### Input for this task
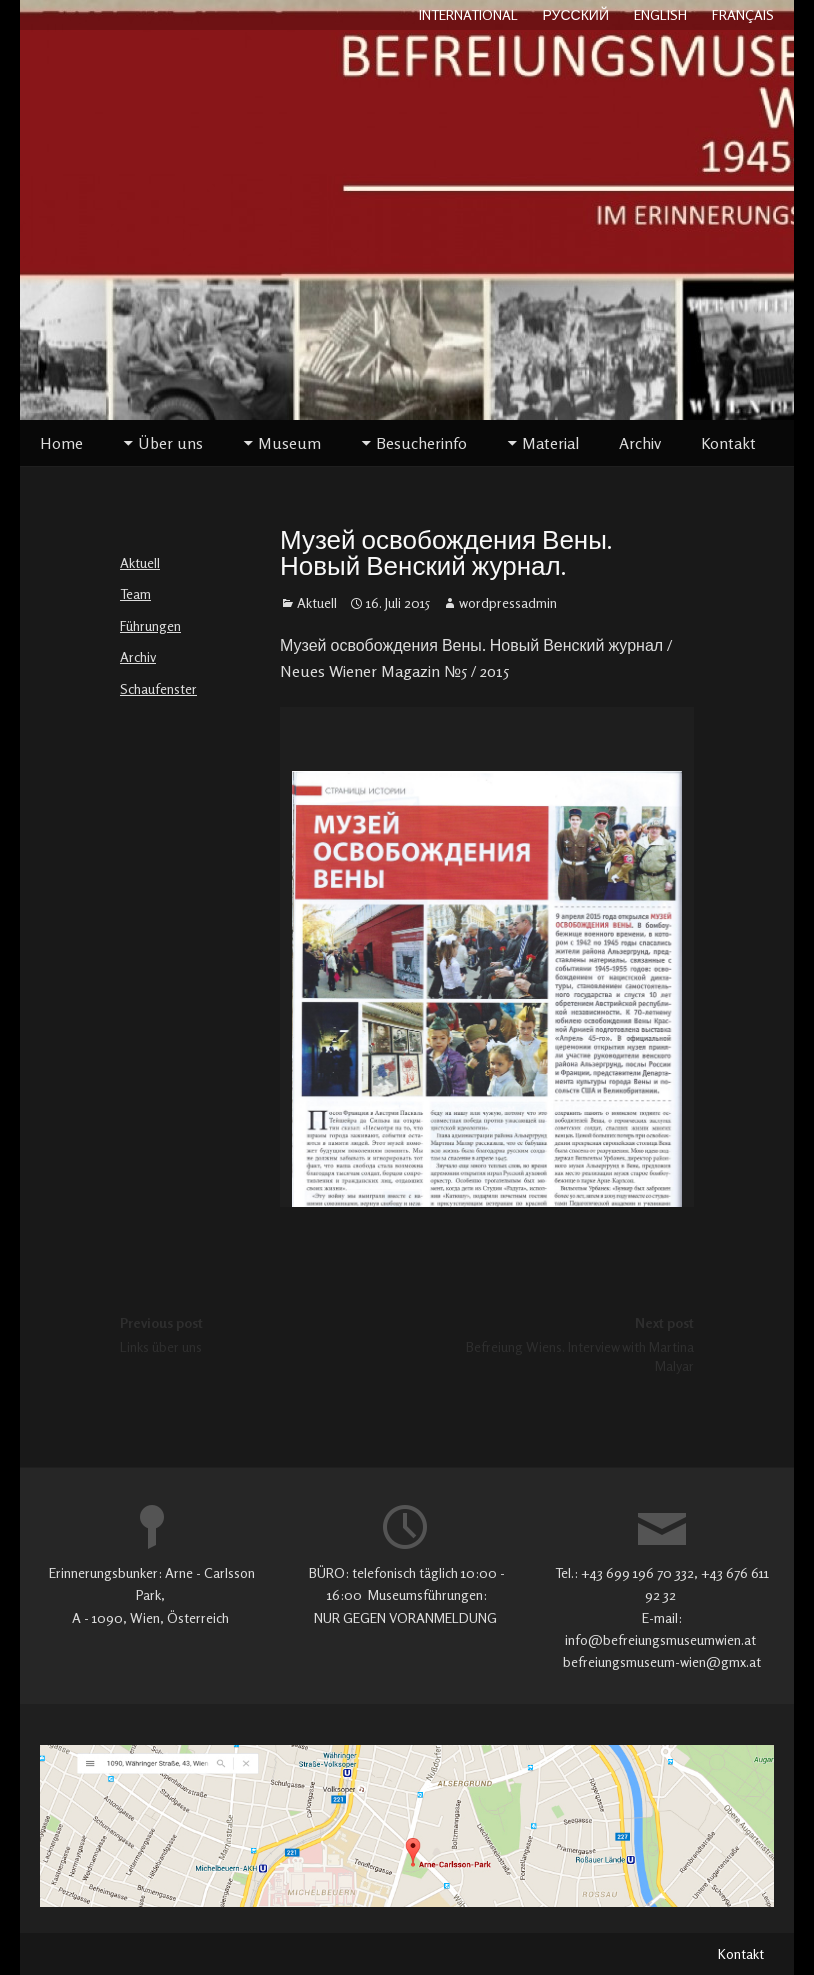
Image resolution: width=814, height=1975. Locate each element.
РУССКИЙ (576, 14)
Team (135, 593)
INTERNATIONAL (468, 14)
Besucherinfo (421, 443)
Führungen (150, 625)
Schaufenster (158, 688)
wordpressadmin (508, 603)
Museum (289, 443)
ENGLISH (660, 14)
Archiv (640, 443)
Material (550, 443)
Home (61, 443)
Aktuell (140, 562)
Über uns (170, 443)
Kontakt (728, 443)
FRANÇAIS (743, 14)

### Job
Reproduce the data without changes, starting at the line that contains "Führungen (150, 625)" and continuing through the final line of the data, including both of those lines.

### Answer to the problem
Führungen (150, 625)
Schaufenster (158, 688)
wordpressadmin (508, 603)
Museum (289, 443)
ENGLISH (660, 14)
Archiv (640, 443)
Material (550, 443)
Home (61, 443)
Aktuell (140, 562)
Über uns (170, 443)
Kontakt (728, 443)
FRANÇAIS (743, 14)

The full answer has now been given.